Promoted to full professor

Jim Crawford - Theatre

James Crawford is an award-winning actor who’s appeared on stages across the country, from Off-Broadway to regional theatres such as the La Jolla Playhouse, Nashville Rep, and fifteen productions at the Dallas Theater Center. He joined Sewanee’s Department of Theatre & Dance in 2016 after sixteen years at Southern Methodist University in Dallas, where he was the Head of Acting for their BFA and MFA programs. Since coming to Sewanee, he has directed productions of Hamlet, Cabaret, The Crucible, Our Country’s Good, Good Kids, and The Curious Incident of the Dog in the Night-time at the Tennessee Williams Center.

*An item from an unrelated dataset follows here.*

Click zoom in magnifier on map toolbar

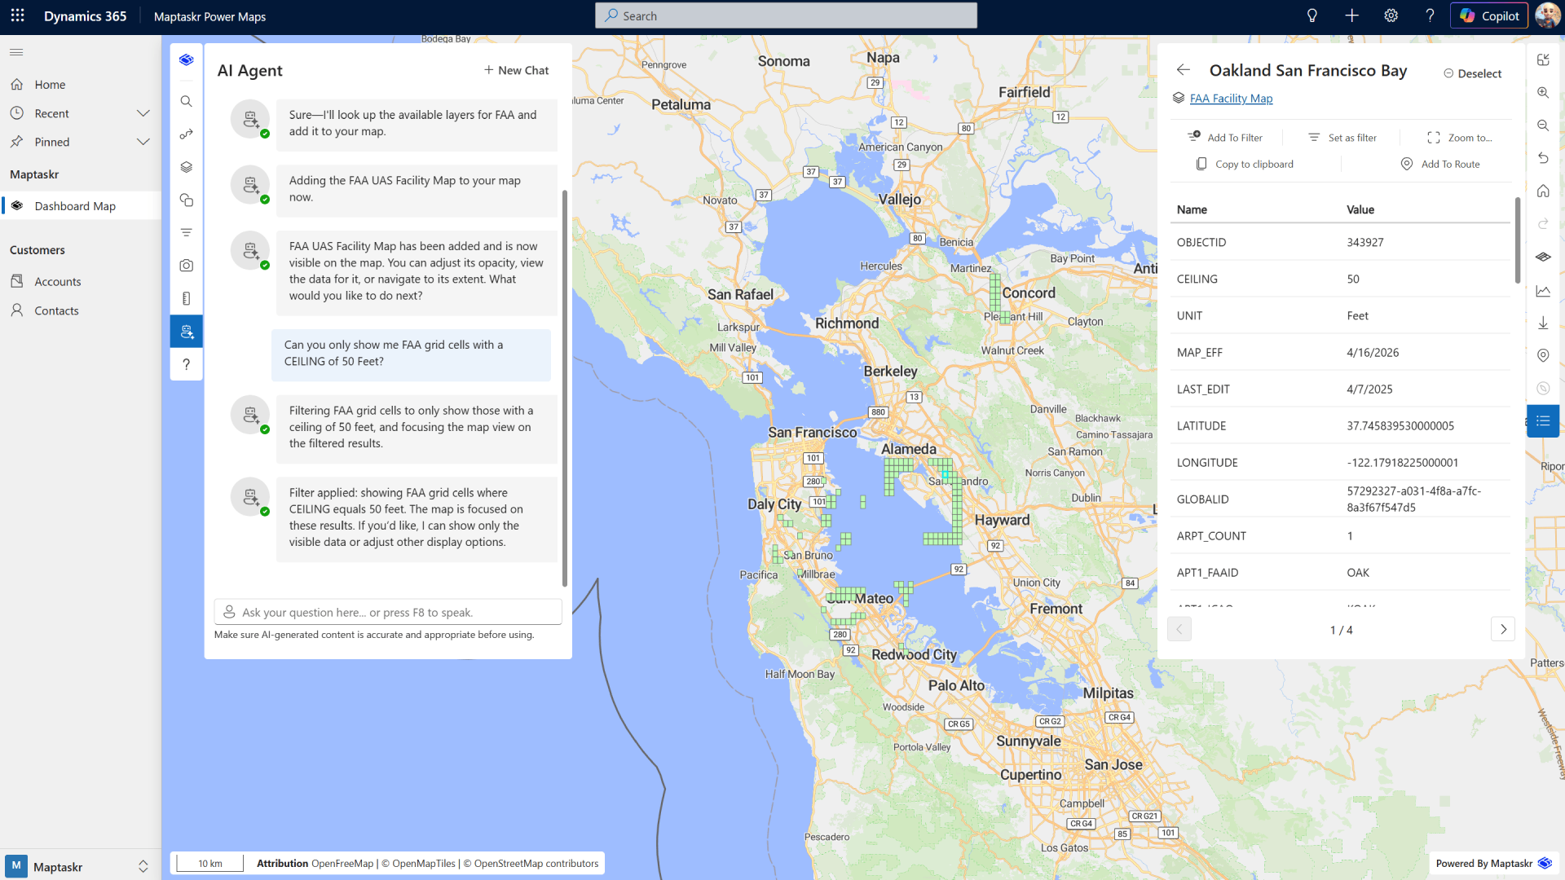click(x=1543, y=93)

Nicholas E. Roberts - History /International and Global Studies

Dr. Roberts teaches classes on the Middle East, Islam, and imperialism in the History Department and the International and Global Studies Program. He received his B.A. in Religion from Carleton College, an M.A. in Middle Eastern Studies from the University of Chicago, and a Ph.D. in Middle Eastern and Islamic Studies/History from New York University. His research focuses on the history of European imperialism in the Middle East, the history of Israel/Palestine, modern Islamic movements, and the intersection between Islam and nationalism in Arab politics. He has received several awards including a James D. Kennedy III Fellowship from Sewanee and a Fulbright Fellowship to Israel.

Lauryl Tucker - English

Lauryl Tucker published a book last year called Unexpected Pleasures: Parody, Queerness, and Genre in 20th-C. British Fiction and has a chapter about teaching Virginia Woolf's difficult humor in the forthcoming volume #MeToo and Modernism. Her child (10) can already defeat her in all sports except one, which she has forbidden him to learn. She is on the Advisory Board of the Center for Teaching and is currently serving as an interim Co-Director this fall until Emily Puckette's return. She maintains that there's no such thing as 'air frying.’